» PROVIDED RECORDS
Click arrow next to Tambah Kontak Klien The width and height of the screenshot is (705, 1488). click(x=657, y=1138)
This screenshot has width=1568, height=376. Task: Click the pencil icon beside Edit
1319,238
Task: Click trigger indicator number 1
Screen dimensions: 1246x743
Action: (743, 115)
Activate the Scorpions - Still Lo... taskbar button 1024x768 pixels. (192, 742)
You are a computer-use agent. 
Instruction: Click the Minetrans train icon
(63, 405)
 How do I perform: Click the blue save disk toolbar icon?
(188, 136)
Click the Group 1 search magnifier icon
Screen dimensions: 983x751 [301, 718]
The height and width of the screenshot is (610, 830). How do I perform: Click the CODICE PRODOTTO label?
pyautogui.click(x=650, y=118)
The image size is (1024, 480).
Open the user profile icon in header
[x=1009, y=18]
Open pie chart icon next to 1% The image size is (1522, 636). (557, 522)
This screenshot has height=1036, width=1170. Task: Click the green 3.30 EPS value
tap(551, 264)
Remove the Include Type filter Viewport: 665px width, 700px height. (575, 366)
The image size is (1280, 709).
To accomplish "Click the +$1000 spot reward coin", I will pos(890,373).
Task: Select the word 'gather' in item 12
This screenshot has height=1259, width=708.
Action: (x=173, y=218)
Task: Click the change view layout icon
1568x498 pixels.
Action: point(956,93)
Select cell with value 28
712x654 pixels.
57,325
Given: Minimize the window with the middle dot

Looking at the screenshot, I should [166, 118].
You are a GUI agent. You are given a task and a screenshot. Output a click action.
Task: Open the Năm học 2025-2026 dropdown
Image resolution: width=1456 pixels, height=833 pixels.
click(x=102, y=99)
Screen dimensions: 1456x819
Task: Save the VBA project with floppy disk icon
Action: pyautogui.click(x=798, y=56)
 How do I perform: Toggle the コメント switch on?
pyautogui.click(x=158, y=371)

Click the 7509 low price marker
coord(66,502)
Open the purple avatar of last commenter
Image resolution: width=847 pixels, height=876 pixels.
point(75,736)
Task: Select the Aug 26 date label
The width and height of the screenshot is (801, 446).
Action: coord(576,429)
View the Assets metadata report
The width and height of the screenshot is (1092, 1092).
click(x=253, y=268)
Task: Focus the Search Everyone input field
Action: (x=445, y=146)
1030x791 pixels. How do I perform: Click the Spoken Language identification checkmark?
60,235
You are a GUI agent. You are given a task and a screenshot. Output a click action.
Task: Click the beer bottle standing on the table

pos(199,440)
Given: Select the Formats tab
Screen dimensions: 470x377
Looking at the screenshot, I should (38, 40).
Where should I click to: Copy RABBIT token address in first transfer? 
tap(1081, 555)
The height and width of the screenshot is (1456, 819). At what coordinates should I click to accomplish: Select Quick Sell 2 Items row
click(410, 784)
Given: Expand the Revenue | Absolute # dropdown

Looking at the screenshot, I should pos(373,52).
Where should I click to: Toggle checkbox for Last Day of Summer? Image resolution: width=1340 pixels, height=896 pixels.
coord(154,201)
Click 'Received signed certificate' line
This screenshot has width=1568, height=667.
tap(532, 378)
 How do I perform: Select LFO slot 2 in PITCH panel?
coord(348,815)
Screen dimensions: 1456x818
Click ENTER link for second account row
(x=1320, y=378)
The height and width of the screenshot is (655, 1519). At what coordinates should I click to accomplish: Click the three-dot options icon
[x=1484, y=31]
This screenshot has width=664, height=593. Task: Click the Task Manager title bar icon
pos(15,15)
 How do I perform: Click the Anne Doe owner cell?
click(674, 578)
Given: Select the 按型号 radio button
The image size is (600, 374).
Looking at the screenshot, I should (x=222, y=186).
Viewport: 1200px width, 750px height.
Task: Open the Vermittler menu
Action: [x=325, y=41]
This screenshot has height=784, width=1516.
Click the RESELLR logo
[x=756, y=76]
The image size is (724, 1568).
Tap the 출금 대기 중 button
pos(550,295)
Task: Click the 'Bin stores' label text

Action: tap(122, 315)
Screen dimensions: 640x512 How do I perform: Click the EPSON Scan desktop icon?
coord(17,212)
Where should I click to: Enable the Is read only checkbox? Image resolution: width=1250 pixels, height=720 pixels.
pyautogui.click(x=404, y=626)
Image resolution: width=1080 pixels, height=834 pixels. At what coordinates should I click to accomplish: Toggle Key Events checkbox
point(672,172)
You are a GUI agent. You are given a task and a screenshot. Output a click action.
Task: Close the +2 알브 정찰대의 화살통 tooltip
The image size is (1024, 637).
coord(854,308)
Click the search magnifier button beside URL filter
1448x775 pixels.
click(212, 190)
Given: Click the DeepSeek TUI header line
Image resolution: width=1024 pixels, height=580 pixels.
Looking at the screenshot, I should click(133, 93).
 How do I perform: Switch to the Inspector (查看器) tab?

» YOUR TASK
Only lines of the material that contain the word "next" belong in the answer; copy each one.

» EXPECTED ANSWER
Click arrow next to Tambah Kontak Klien The width and height of the screenshot is (705, 1488). click(x=657, y=1138)
Open pie chart icon next to 1% The image size is (1522, 636). (557, 522)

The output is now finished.